**WHAT YOU NEED TO DO**
Write out every line of the material below again, requests included, but shift each coordinate in the answers by adding 37 to both its x and y values. Leave the pictures out.

**INFORMATION SUPPLIED**
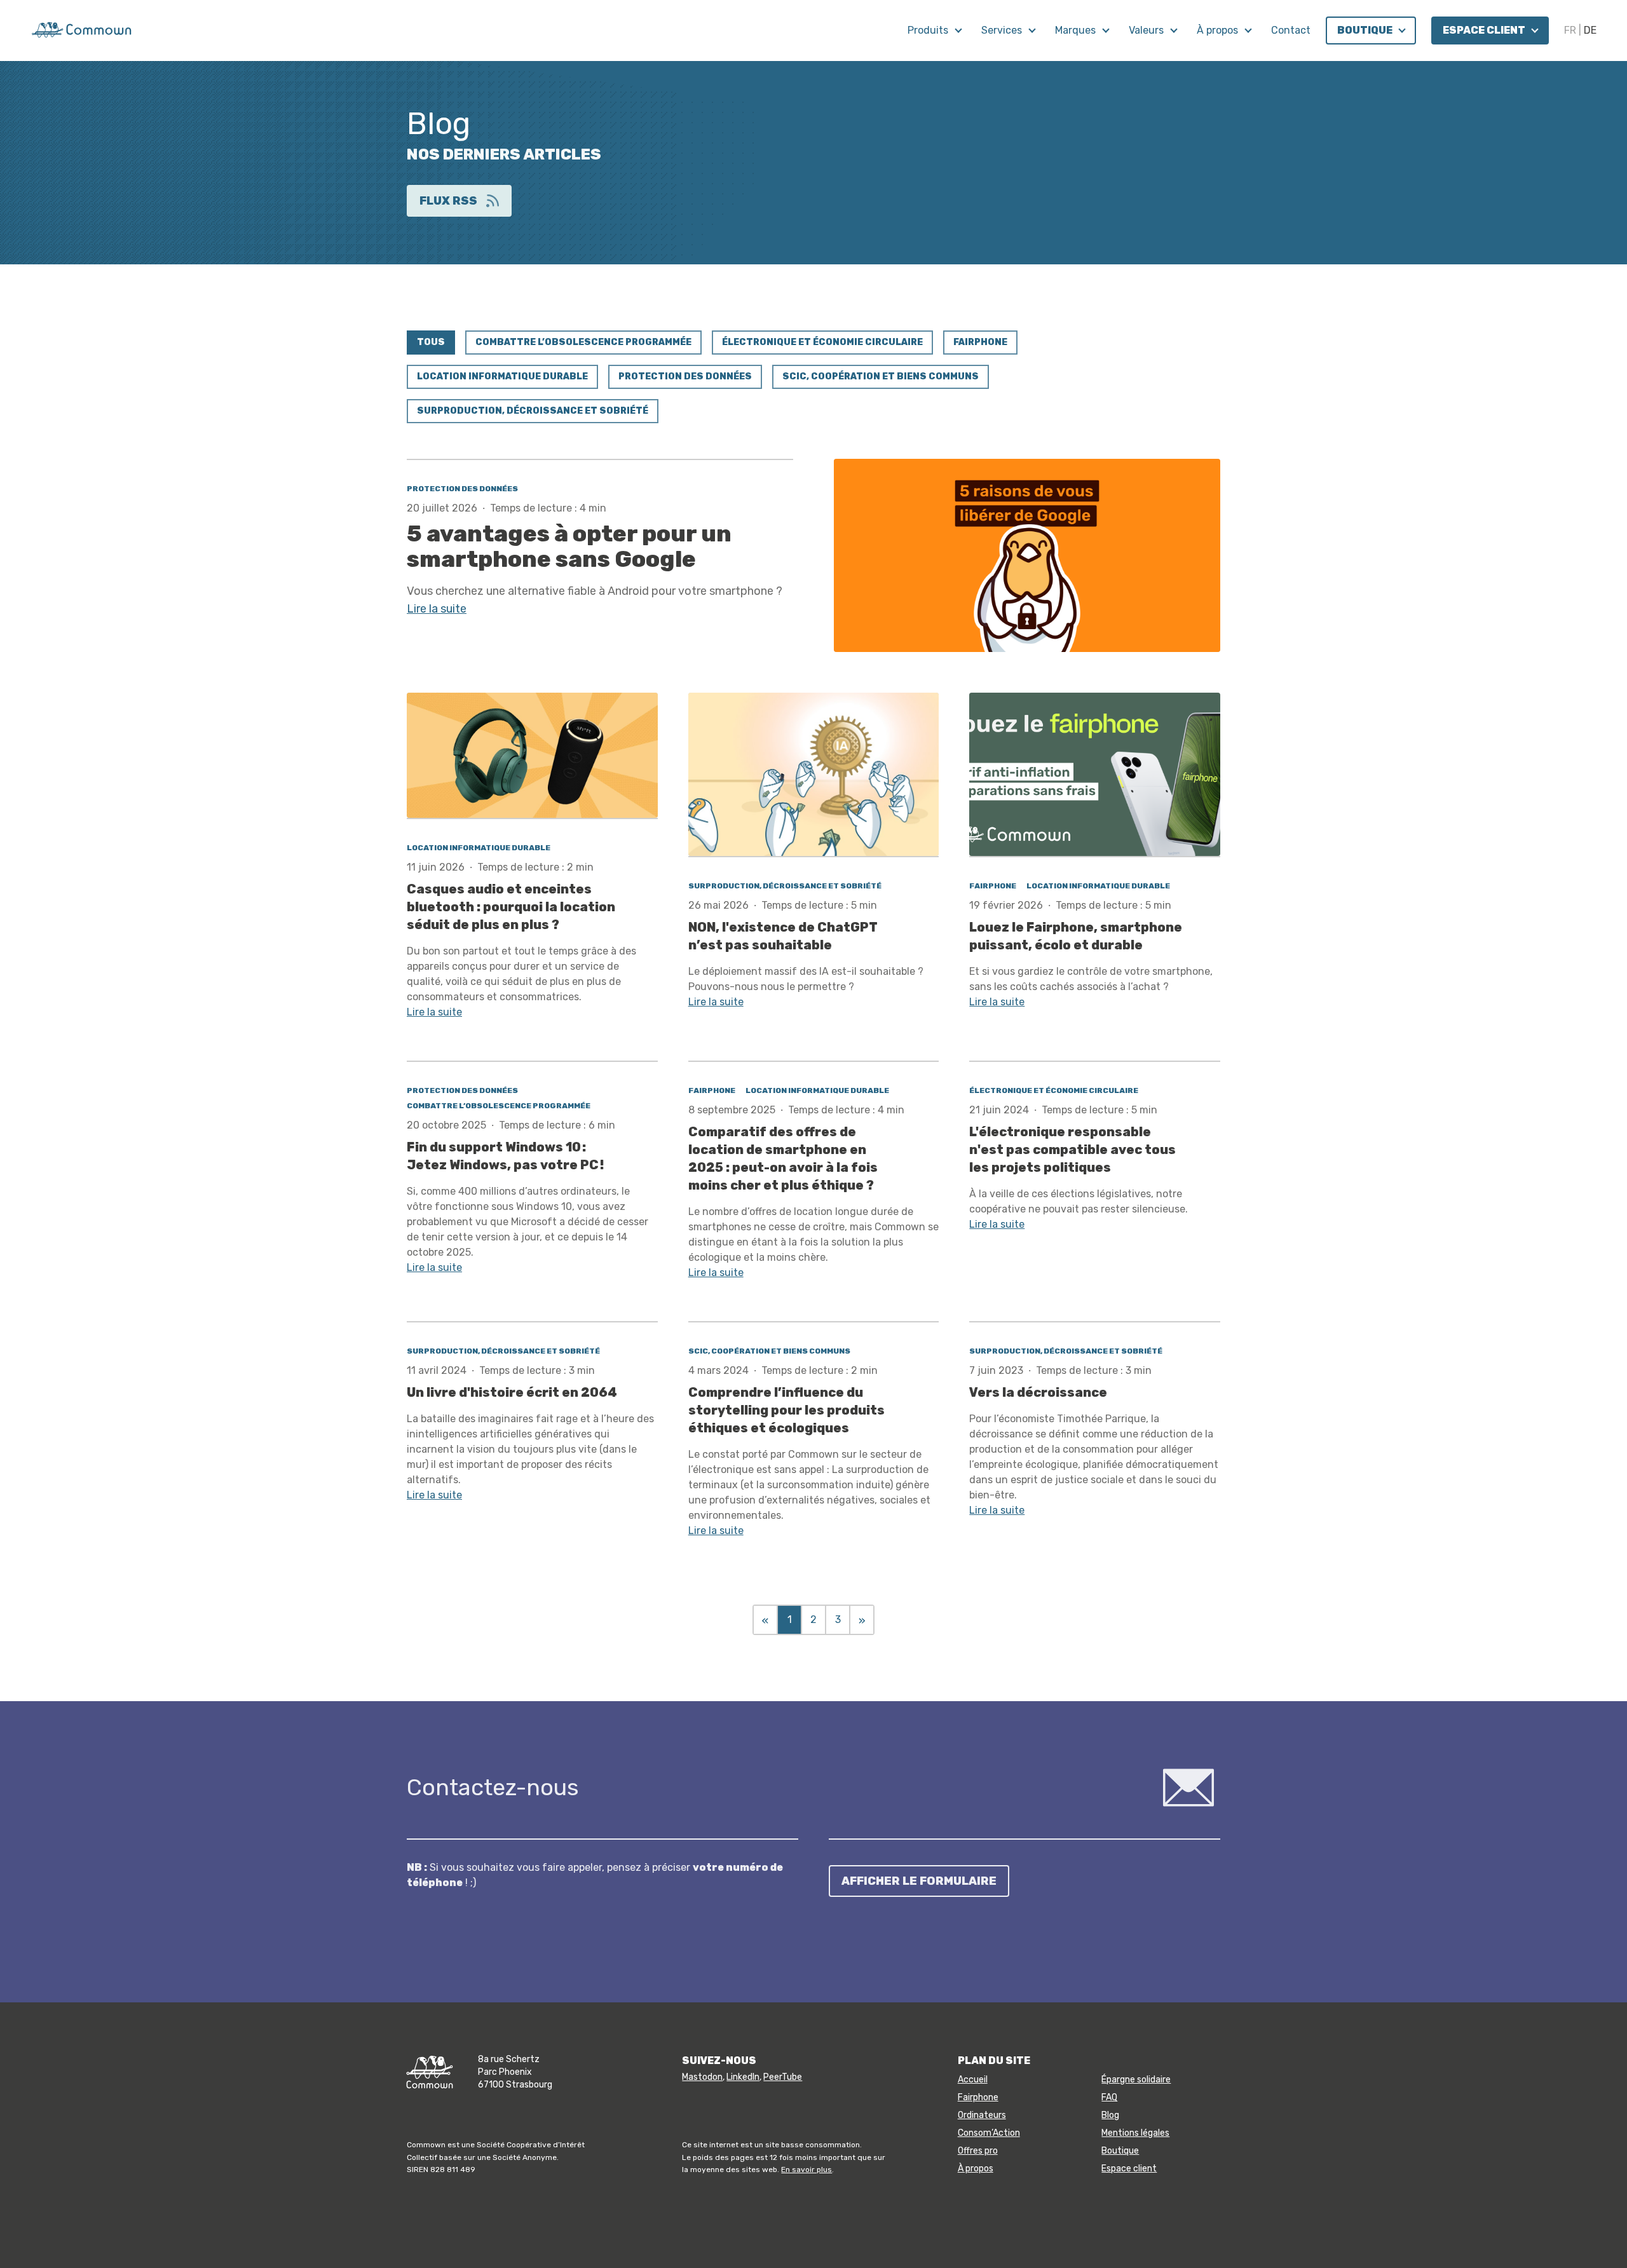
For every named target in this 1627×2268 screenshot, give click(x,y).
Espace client (1485, 30)
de (1590, 30)
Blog (1110, 2115)
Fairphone (980, 342)
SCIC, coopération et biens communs (880, 376)
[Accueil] (81, 29)
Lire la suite (436, 609)
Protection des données (685, 376)
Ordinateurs (982, 2115)
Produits (929, 30)
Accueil (973, 2079)
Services (1003, 30)
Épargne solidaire (1136, 2079)
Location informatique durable (502, 376)
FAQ (1109, 2097)
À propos (1219, 30)
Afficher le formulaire (919, 1881)
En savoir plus (806, 2169)
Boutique (1365, 30)
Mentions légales (1135, 2133)
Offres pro (978, 2150)
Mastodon (702, 2077)
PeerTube (782, 2077)
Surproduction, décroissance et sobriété (532, 410)
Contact (1290, 30)
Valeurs (1147, 30)
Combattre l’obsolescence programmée (583, 342)
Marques (1076, 30)
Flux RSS (448, 201)
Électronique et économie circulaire (822, 342)
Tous (431, 342)
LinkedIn (742, 2077)
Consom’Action (989, 2133)
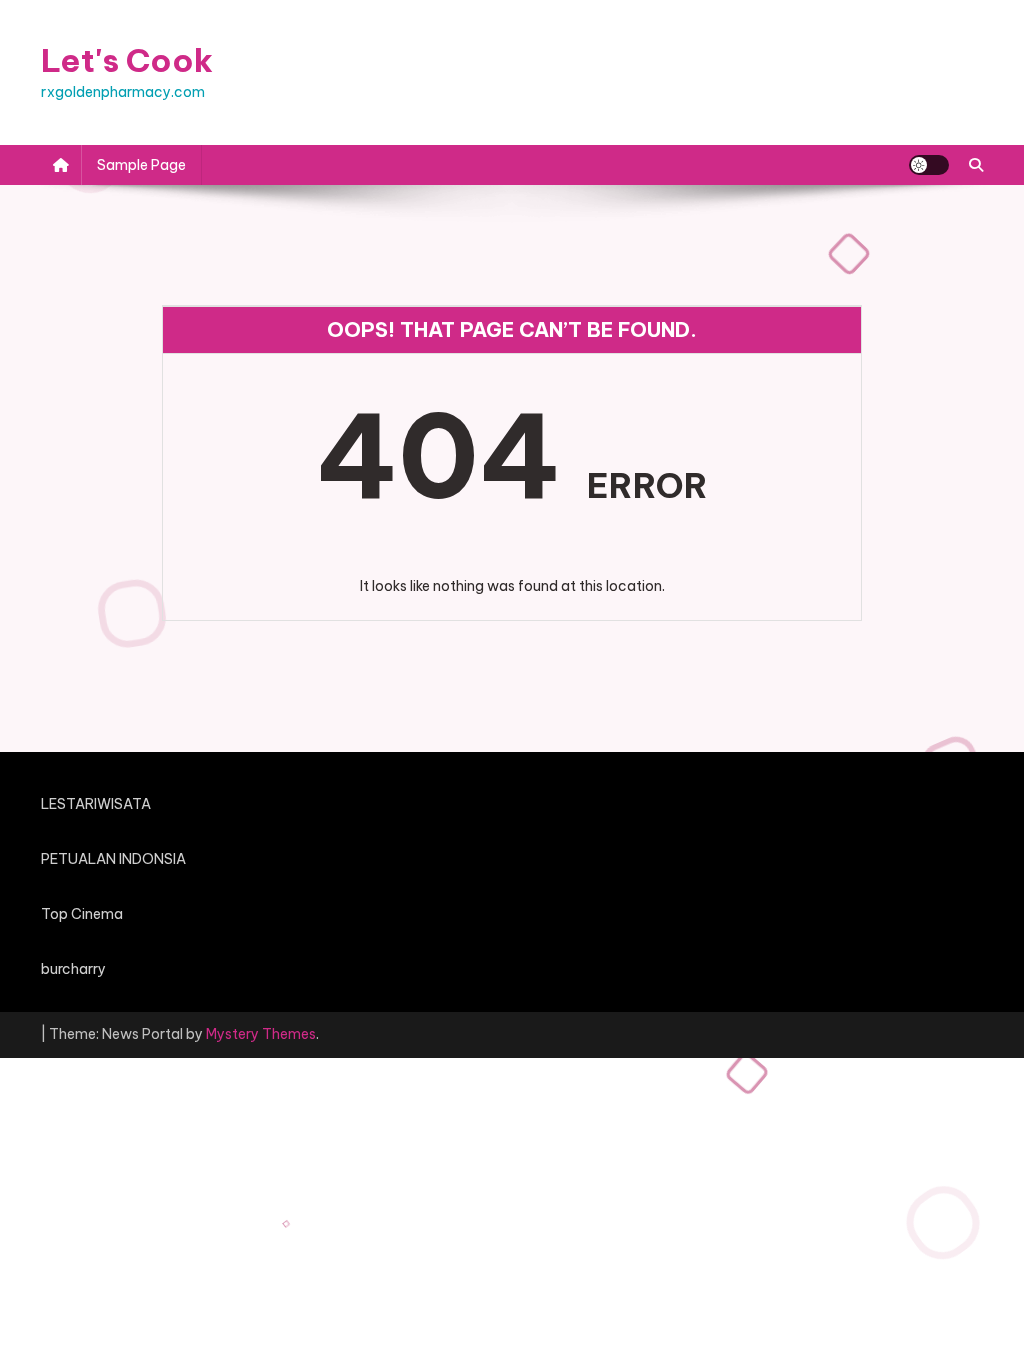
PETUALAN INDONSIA (113, 859)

**SOLVED EXERCISE**
For every named target in this 1627×2268 screenshot, give click(x,y).
Espace client (1522, 67)
de (1627, 67)
Blog (1147, 2152)
Fairphone (1017, 379)
SCIC, coopération et biens communs (917, 413)
[Accueil] (118, 66)
Lire la suite (473, 646)
Protection des données (722, 413)
Ordinateurs (1019, 2152)
Produits (966, 67)
Accueil (1010, 2116)
Services (1040, 67)
Épargne solidaire (1173, 2116)
Location informatique durable (539, 413)
FAQ (1146, 2134)
À propos (1256, 67)
Afficher le formulaire (956, 1918)
En savoir plus (843, 2206)
Boutique (1402, 67)
Mentions légales (1172, 2170)
Offres pro (1015, 2187)
Mastodon (739, 2114)
PeerTube (819, 2114)
Surproduction, décroissance et sobriété (569, 447)
Contact (1327, 67)
Valeurs (1184, 67)
Combattre l’obsolescence programmée (620, 379)
Marques (1113, 67)
Flux RSS (485, 238)
Électronique et économie circulaire (859, 379)
Tous (468, 379)
LinkedIn (779, 2114)
Consom’Action (1026, 2170)
PETUALAN INDONSIA (150, 896)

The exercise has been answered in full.